2.4.1. Het ontwerpbestemmingsplan "Buitengebied 1e herziening" van 28 februari 2008 is op 4 juni 2008 ter inzage gelegd. In dit ontwerp was het woord "voorgevellijn" in artikel 33, vijfde lid, van de planvoorschriften van het bestemmingsplan "Buitengebied" vervangen door "voorgevelrooilijn" en werd dit gedefinieerd als:
"De op de plankaart als zodanig aangewezen lijn die, in combinatie met de rechte lijnen die daaruit zijn te trekken, bij het bouwen aan de zijde van de weg (voorgevel) niet mag worden overschreden". Naar aanleiding van de daartegen door [appellant] ingediende zienswijze heeft het college aan de gemeenteraad voorgesteld om bij weerlegging van de zienswijzen de voorzijde van het perceel van [bedrijf], gelegen achter de woningen [locaties], de nadere bestemming "opslag toegestaan" te geven door het opnemen van een nadere aanwijzing "(o) opslag toegestaan" op de plankaart en in de voorschriften.
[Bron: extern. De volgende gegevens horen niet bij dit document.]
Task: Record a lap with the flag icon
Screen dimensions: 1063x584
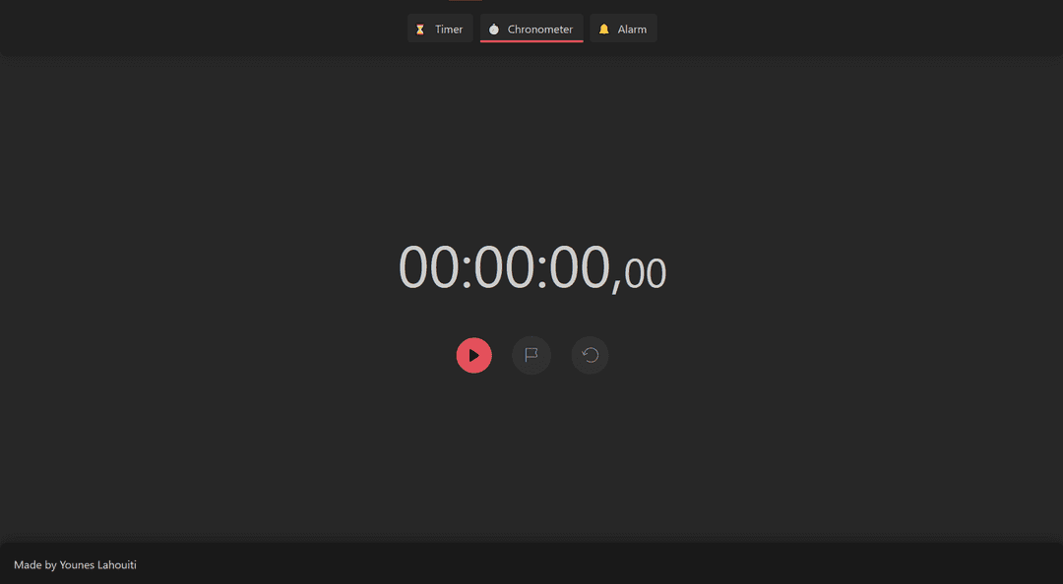Action: (532, 355)
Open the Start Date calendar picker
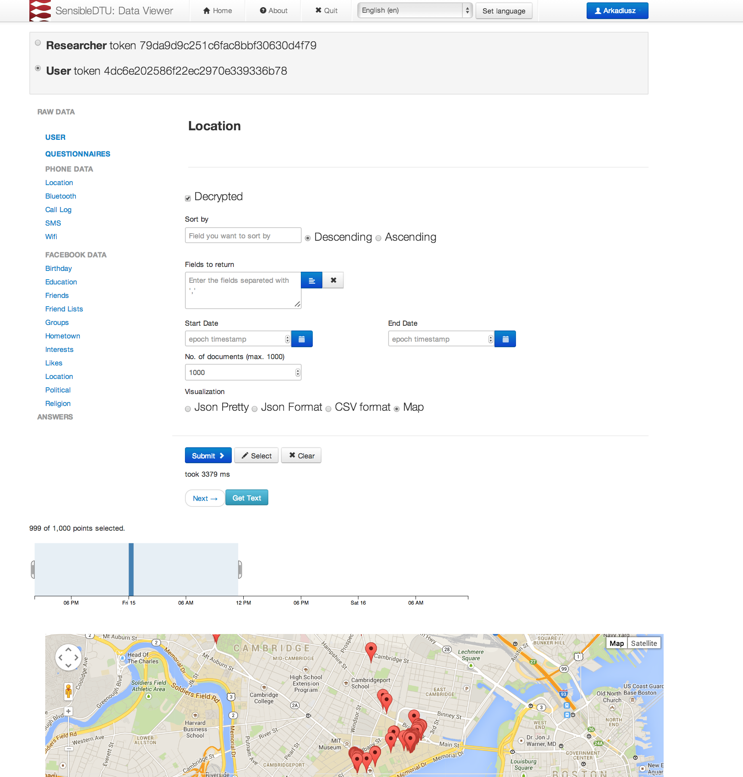Screen dimensions: 743x777 pos(302,339)
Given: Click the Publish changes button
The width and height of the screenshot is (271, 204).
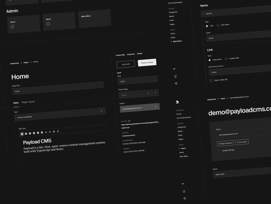Looking at the screenshot, I should point(147,62).
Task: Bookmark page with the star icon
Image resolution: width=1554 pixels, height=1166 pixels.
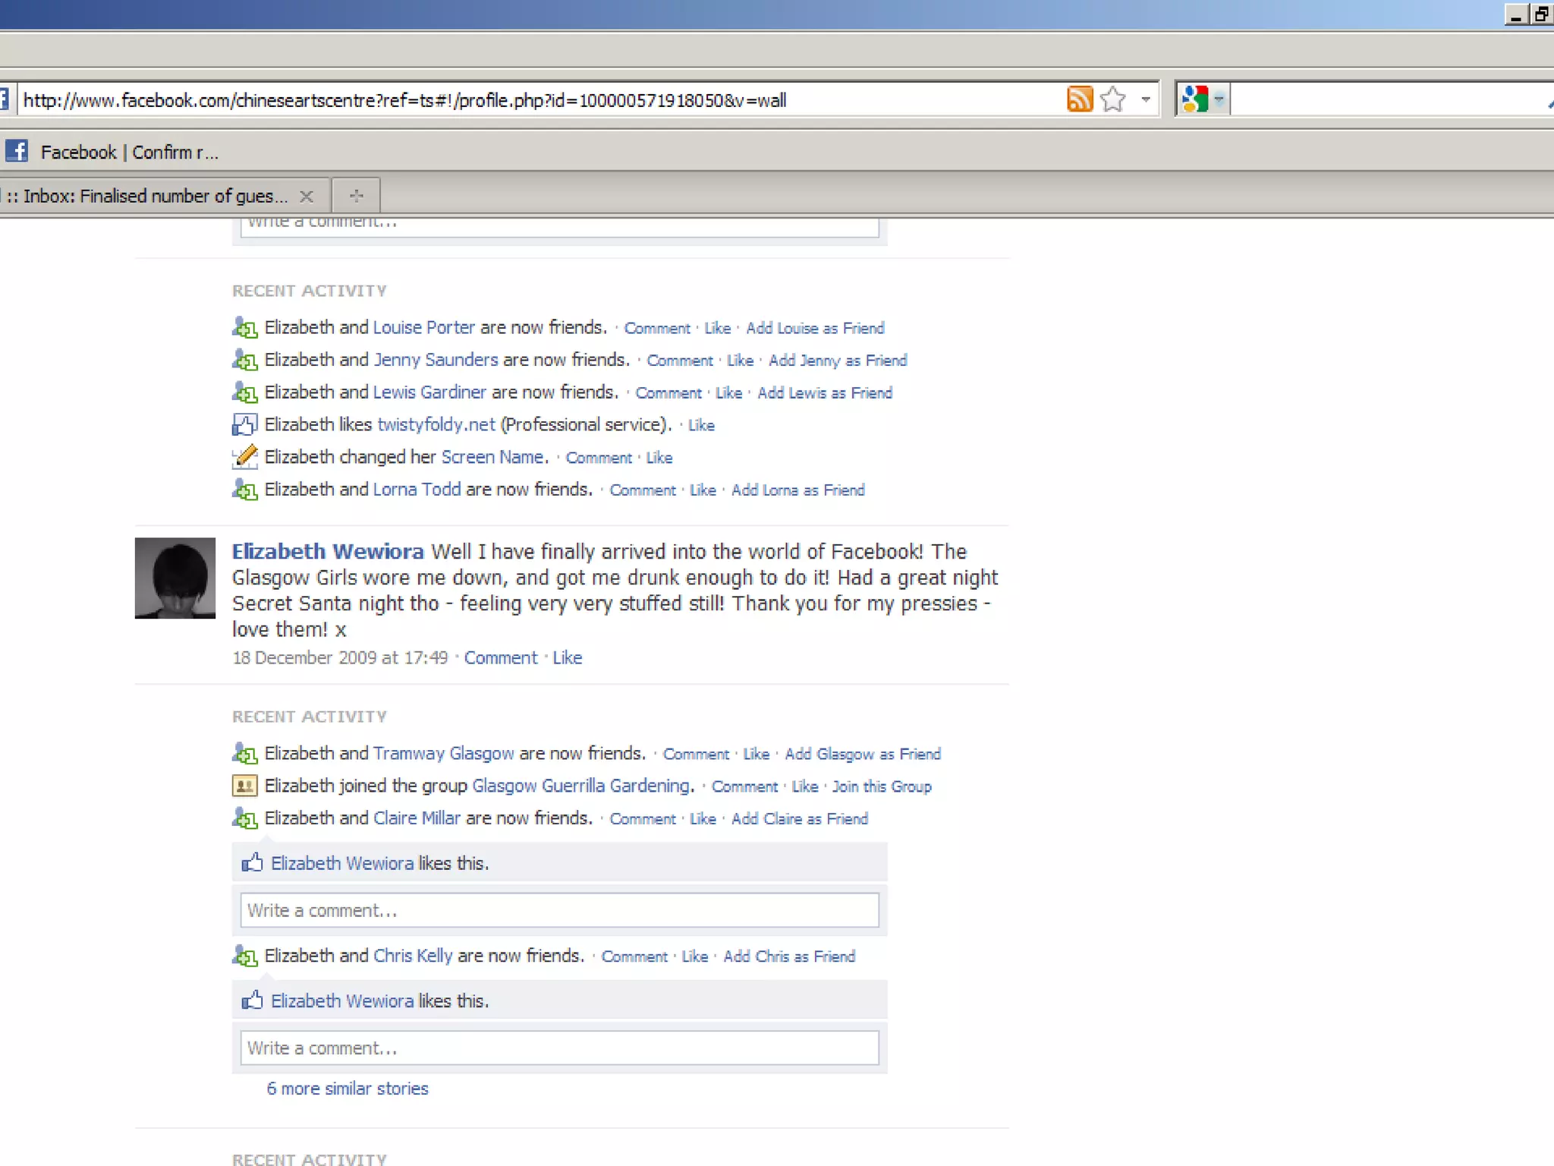Action: coord(1112,99)
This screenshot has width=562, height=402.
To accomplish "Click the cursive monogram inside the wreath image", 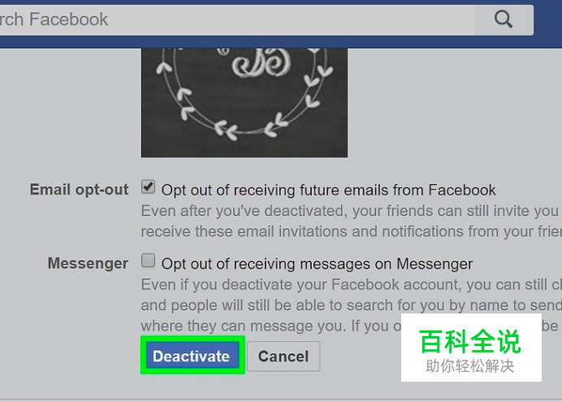I will tap(261, 63).
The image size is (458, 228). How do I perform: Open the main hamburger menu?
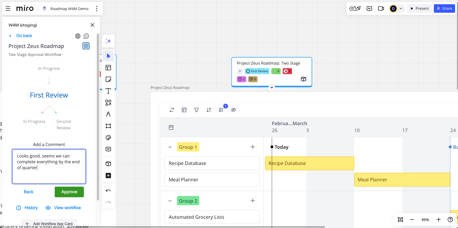[8, 8]
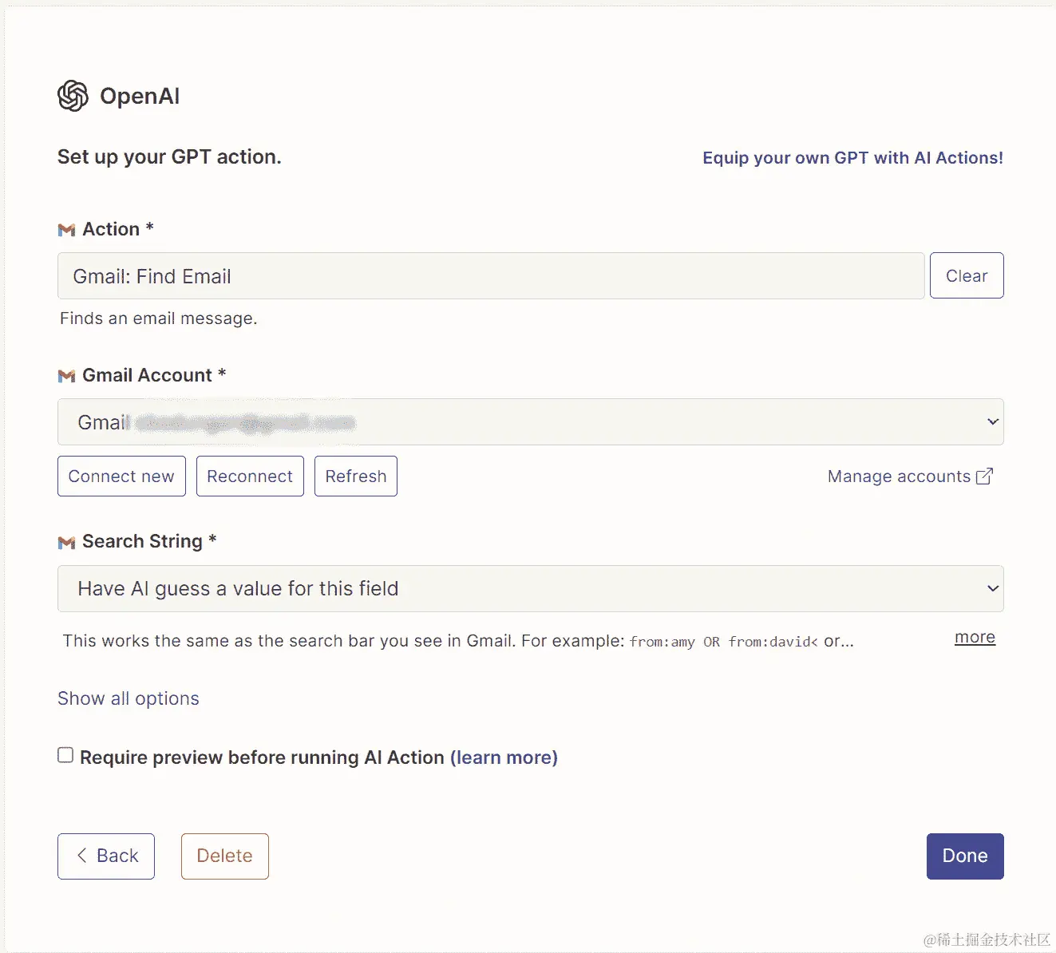Click the learn more link
Screen dimensions: 1056x953
504,757
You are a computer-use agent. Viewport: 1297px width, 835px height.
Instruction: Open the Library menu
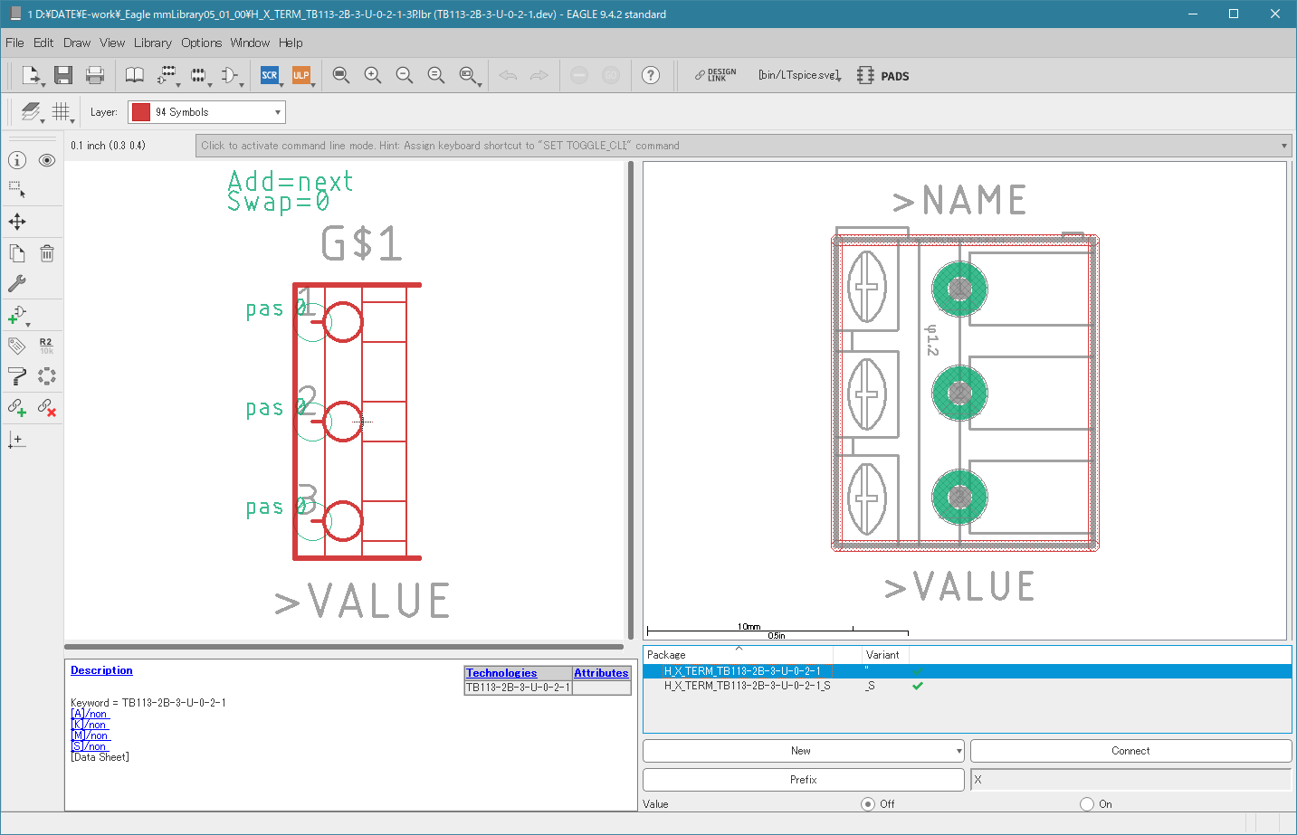click(x=152, y=43)
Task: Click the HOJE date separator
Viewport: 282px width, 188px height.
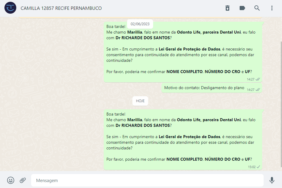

De gemeenteraad heeft op 20 april 2009 het bestemmingsplan "Buitengebied 1e herziening" aldus gewijzigd vastgesteld. Niet in geschil is dat het vastgestelde bestemmingsplan "Buitengebied 1e herziening" het onderhavige gebruik toestaat.
Ter zitting is komen vast te staan dat op de plankaart van het ontwerpbestemmingsplan "Buitengebied 1e herziening" van 28 februari 2008 op het perceel een als voorgevelrooilijn aangewezen lijn ontbrak. Met dit ontwerpbestemmingsplan bestond dientengevolge geen concreet zicht op legalisatie. De rechtbank heeft het gewijzigde ontwerpbestemmingsplan, waarin aan het onderhavige perceelsgedeelte de nadere aanduiding "(o) opslag toegestaan" is toegekend, doorslaggevend geacht bij haar bevestigende antwoord op de vraag of sprake was van concreet zicht op legalisatie ten tijde van het besluit op bezwaar en heeft overwogen dat het in de lijn der verwachting ligt dat de gemeenteraad het bestemmingsplan "Buitengebied 1e herziening" overeenkomstig dit gewijzigde ontwerp zal vaststellen. De rechtbank heeft daarbij niet onderkend dat alleen de tijdige terinzagelegging van een ontwerpbestemmingsplan dat voorziet in legalisatie tot het oordeel kan leiden dat ten tijde van het besluit op bezwaar concreet zicht op legalisatie bestond.
Het betoog slaagt.
2.5. Het hoger beroep is gegrond. De aangevallen uitspraak dient te worden vernietigd. Doende hetgeen de rechtbank zou behoren te doen, zal de Afdeling het bij de rechtbank ingestelde beroep alsnog gegrond verklaren en het besluit op bezwaar van 2 december 2008 vernietigen wegens strijd met artikel 7:12, eerste lid, van de Algemene wet bestuursrecht (hierna: Awb).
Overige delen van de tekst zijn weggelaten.